(YOUR INSTRUCTIONS)
Working from the line that contains "Screen dimensions: 677x836" down to the last line below, repeat each line exactly.

(EXTRACTED DATA)
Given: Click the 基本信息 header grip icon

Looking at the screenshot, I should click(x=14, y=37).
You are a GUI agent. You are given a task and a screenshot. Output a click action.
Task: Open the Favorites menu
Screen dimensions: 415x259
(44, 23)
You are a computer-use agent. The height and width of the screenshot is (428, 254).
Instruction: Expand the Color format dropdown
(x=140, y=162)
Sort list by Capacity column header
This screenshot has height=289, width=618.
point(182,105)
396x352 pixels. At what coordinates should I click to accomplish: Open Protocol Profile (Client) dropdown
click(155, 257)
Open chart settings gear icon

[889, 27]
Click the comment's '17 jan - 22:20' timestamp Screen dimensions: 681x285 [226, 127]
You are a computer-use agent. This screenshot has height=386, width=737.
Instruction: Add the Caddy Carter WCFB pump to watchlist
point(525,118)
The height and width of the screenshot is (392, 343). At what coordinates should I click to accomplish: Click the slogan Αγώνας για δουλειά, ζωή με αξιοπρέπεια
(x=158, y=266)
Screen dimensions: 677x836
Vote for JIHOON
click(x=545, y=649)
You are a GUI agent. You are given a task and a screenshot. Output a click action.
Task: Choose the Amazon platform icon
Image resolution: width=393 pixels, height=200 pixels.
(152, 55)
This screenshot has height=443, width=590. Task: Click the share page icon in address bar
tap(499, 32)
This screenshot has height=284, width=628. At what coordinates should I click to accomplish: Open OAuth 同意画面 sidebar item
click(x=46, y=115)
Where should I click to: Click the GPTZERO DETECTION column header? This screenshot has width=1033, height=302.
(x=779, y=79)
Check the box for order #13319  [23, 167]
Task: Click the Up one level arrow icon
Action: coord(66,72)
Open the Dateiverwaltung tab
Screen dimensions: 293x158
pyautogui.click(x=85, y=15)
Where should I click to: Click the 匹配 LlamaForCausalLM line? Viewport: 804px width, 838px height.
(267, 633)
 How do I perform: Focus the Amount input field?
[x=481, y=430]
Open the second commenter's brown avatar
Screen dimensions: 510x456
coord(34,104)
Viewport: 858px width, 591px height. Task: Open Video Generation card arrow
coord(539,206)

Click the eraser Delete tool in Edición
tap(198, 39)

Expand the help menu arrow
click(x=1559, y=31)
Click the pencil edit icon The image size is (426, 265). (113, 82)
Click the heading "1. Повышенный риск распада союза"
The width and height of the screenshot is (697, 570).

(RESULT FOR THIS TASK)
Screen dimensions: 677x836
Vote for JIHOON
click(x=545, y=649)
You are a GUI agent. You are given a task and a screenshot. Output a click action.
Task: Choose the Amazon platform icon
Image resolution: width=393 pixels, height=200 pixels.
(152, 55)
This screenshot has height=443, width=590. Task: Click the share page icon in address bar
tap(499, 32)
This screenshot has height=284, width=628. At what coordinates should I click to accomplish: Open OAuth 同意画面 sidebar item
click(x=46, y=115)
Where should I click to: Click the GPTZERO DETECTION column header? This screenshot has width=1033, height=302.
(x=779, y=79)
Check the box for order #13319  [23, 167]
Task: Click the Up one level arrow icon
Action: coord(66,72)
Open the Dateiverwaltung tab
Screen dimensions: 293x158
pyautogui.click(x=85, y=15)
Where should I click to: Click the 匹配 LlamaForCausalLM line? Viewport: 804px width, 838px height.
(267, 633)
 How do I perform: Focus the Amount input field?
[x=481, y=430]
Open the second commenter's brown avatar
Screen dimensions: 510x456
coord(34,104)
Viewport: 858px width, 591px height. Task: Open Video Generation card arrow
coord(539,206)

Click the eraser Delete tool in Edición
tap(198, 39)

Expand the help menu arrow
click(x=1559, y=31)
Click the pencil edit icon The image size is (426, 265). (113, 82)
Click the heading "1. Повышенный риск распада союза"
The width and height of the screenshot is (697, 570).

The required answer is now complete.